■ Exercise brief
Below are entries with pictures among them; reproduce exactly, and only, the lines from the one containing "Task: Click the Save file icon in toolbar" down to the one containing "Given: Select the 2.64 area value", without the pictures.

Stored records:
*** Begin section ***
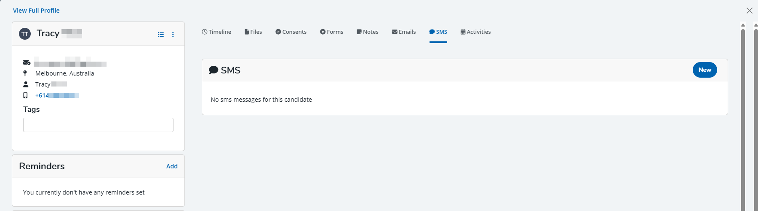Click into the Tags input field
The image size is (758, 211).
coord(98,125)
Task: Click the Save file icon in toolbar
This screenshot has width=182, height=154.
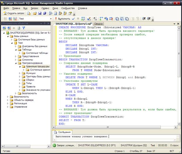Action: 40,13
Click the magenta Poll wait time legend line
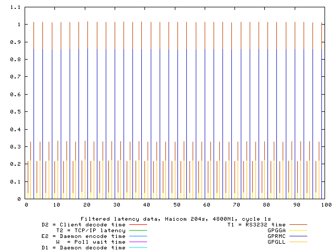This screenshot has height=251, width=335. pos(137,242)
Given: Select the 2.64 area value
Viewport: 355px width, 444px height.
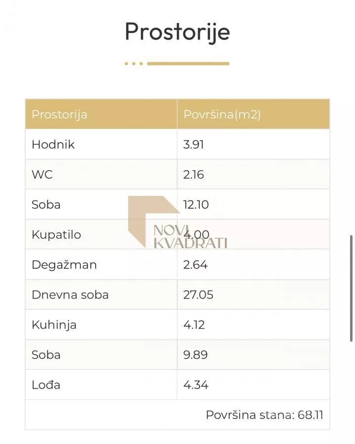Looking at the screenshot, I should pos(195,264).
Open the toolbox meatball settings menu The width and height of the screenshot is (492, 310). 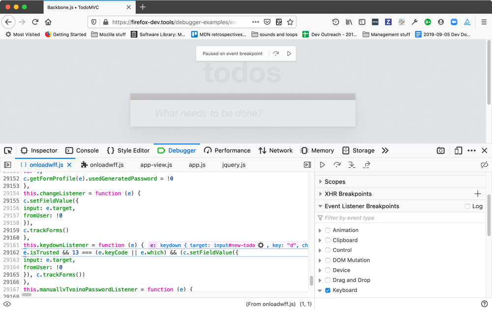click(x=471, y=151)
*** End section ***
■ Result of the exercise
Task: Click the Save file icon in toolbar
This screenshot has width=182, height=154.
Action: 40,13
Click the magenta Poll wait time legend line
This screenshot has height=251, width=335. pos(137,242)
Given: Select the 2.64 area value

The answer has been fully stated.